I feel like it’s a mixed bag. I think the current craze is terrible, but that the technology in principle can be useful. I think it’s opening up a Pandora’s box of issues, largely because we as a society aren’t mature enough to not abuse it. I dislike generative AI in general and feel it leads to us getting stupider and is too frequently used without ethical or moral consideration. I think assistive AI and machine learning are useful, but are a tool for humans, not a replacement – and should be treated as such. I hope every single company that lays off humans because they think AI will do the work well enough get a resounding comeuppance. As far as the technology itself goes, I think it can be a useful tool, but the ways we’ve been approaching it have some deep fundamental flaws that make society actively worse.

A New Yorker cover from 2023, showing a robot "helping" a human with a task but actually making garbage.

2 thoughts on “The A.I. Post

  1. Thanks so much for writing this. Even though there are a million-and-one posts on this subject out there in the world, I’m always comforted when I find another one that aligns with my own feelings about AI. And of course it’s nice to have multiple sources to point to if someone asks me for my take on AI! Even better, you don’t simply agree with me, you have a subtly different take that challenges my own stance.
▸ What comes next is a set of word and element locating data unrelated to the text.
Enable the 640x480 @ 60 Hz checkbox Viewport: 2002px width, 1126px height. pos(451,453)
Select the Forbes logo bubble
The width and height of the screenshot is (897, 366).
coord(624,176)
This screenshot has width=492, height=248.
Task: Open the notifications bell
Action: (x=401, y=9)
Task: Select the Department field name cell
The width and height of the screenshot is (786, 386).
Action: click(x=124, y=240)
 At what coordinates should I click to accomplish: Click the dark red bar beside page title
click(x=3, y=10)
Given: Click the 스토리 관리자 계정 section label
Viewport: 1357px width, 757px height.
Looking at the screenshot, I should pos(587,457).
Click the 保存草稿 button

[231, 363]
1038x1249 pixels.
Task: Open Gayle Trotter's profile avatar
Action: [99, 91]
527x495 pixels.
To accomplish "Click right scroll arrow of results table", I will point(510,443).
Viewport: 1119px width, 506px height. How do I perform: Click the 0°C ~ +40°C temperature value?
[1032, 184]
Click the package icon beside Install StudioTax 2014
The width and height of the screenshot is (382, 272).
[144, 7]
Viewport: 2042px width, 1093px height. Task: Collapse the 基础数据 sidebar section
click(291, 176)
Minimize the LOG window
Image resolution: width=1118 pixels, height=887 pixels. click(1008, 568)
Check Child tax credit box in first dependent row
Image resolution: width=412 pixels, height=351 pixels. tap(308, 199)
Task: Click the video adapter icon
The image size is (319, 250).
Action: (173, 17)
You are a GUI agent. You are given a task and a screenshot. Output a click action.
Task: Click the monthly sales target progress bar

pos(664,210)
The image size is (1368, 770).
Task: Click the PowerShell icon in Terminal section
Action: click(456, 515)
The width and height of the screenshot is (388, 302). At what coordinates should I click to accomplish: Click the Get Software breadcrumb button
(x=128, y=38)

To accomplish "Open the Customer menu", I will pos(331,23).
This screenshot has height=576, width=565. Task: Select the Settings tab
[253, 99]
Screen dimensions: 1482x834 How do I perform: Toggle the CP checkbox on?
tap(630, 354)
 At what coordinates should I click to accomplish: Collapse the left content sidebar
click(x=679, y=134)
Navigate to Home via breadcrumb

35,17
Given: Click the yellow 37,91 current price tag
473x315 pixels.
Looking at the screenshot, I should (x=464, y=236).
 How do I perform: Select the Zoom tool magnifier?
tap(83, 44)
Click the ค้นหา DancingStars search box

    One thing that you didn’t bring up (directly) that personally bothers me a lot? Forced AI integrations, whether it’s a manager creating top-down “AI-first” initiatives at work or companies like Microsoft forcing AI into every nook and cranny of their products. While in general I agree with the idea that AI can be useful in the right contexts, my repeated (always negative) experiences with Forced AI have really soured me on even some decent use cases. At some point the bullshit text, even in small doses, builds up into full-blown cognitive fatigue, like mercury buildup in the bloodstream from eating large numbers of lightly-contaminated fish. Thanks to these experiences, I’ve adjusted my position and I’m solidly anti-AI these days… but posts like this are a good reminder that I shouldn’t let one bad apple spoil the bunch, proverbially.

    Anyway, thanks for a great article. Keep em coming via RSS! Viva la distributed computing hand-crafted artisinal blog revolution!

    1. You’re totally right – I actually wanted to talk more about the top-down AI mandates, but didn’t manage to squeeze it in. It’s deeply problematic on multiple fronts, not the least of which being the artificial demand for it – it’s clear that there is investor and executive pressure to adopt it to prove out the significant financial bet they’ve placed on the technology. This creates a lot of really messed up incentives within organizations, and rather than letting it grow at an organic and (comparatively) sustainable rate, there’s this pressure to shoehorn it into every aspect of your work, including in places it absolutely should not be. It also causes this “gold rush” mentality across the board, where everyone is scrambling to build more data centers, buy more proverbial shovels, and everyone and their brother trying to come up with a somewhat novel use for the AI platforms (which frequently end up just being a tweaked or reskinned wrapper around an existing tool). So, you have folks flooding the market space with hustles, you’ve got hoarders trying to scoop up all the prime (data center) real estate, and you’ve got folks selling shovels (the actual compute, like Nvidia, or the models, like Anthropic). But it’s all basically a game of hot potato, and seeing what money you can scoop up before the music stops.

      My hope is that the forced AI push will just lead to people getting sick of it faster – I’d rather get on to the part of picking up the rubble and seeing what parts of all the nonsense were actually worthwhile.

      Thanks for the comments and kind words!